Coinbase (COIN) shares in further correction after reporting mixed earnings results on Thursday
Amid the crypto correction led by Bitcoin (BTC), Coinbase Global Inc. (NASDAQ: COIN), the largest cryptocurrency exchange in the United States by registered users and average daily trading volume, has been unable to establish a possible reversal pattern. Having reached a high of around $272 last month, COIN shares have been caught in a downtrend over the past two weeks.

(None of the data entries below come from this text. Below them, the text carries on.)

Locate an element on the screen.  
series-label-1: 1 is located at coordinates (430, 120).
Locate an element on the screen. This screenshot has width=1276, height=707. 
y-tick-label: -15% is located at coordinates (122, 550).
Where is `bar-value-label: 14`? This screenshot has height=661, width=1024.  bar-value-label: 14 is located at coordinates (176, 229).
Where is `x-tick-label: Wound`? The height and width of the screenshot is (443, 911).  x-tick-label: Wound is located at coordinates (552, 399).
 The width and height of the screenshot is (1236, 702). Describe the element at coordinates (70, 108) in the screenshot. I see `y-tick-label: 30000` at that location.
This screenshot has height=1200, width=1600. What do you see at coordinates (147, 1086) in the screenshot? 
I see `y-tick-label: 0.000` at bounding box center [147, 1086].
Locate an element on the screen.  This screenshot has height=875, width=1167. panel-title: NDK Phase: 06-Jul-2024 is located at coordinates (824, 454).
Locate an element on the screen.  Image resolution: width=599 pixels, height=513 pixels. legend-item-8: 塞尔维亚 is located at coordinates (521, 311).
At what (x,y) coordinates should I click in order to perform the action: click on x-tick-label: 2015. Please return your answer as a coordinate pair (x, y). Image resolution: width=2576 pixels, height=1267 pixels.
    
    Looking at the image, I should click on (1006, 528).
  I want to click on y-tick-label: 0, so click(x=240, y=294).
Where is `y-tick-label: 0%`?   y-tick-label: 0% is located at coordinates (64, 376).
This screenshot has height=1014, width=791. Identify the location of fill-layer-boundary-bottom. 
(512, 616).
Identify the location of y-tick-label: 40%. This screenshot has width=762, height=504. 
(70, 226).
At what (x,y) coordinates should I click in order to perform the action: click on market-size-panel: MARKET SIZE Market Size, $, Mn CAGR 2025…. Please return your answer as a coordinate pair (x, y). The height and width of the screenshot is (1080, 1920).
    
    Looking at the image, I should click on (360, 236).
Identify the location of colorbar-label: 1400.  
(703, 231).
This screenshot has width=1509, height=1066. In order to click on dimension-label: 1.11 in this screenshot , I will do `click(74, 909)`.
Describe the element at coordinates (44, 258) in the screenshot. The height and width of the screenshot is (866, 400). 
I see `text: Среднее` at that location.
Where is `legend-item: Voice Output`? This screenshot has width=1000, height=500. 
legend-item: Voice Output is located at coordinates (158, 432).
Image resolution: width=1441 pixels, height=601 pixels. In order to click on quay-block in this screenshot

COIN shares have fallen more than 20 percent in the past two weeks, trading at $218 in Friday's pre-market session, according to recent data. This steep decline highlights the stock's current struggles.
From a technical perspective, COIN shares are showing a potential double top pattern on the weekly chart with a bearish divergence on the Relative Strength Index (RSI). This suggests that if the price of Bitcoin continues to decline, COIN shares may experience more significant losses soon.
Quarterly earnings report: A mixed bag
Thursday on coinbase Coin base [email protected] centralized exchange Global reported its second quarter earnings results. According to the report, the crypto exchange's total revenue reached $1.45 billion, beating the $1.4 billion expected by analysts surveyed by FactSet.
However, the crypto exchange reported adjusted EBITDA of $596 million compared to $607.7 million estimated by Wall Street analysts.
Are investors worried?
Before Coinbase reported its quarterly results on Thursday, Cathy Wood's Arch Investments unloaded 69,069 COIN shares, worth about $14.8 million.
Notably, the company has sold COIN shares despite receiving digital assets from institutional investors. In addition, Coinbase played an important role in the approval and listing of SpotEther and Bitcoin ETFs in the United States, specifically providing liquidity and protection.
Also Read: AAVE Coin Value Skyrockets 19%—What's Behind Growth Amid Crypto Market Crash?
The crypto market is volatile. Only time will tell if these trends will continue.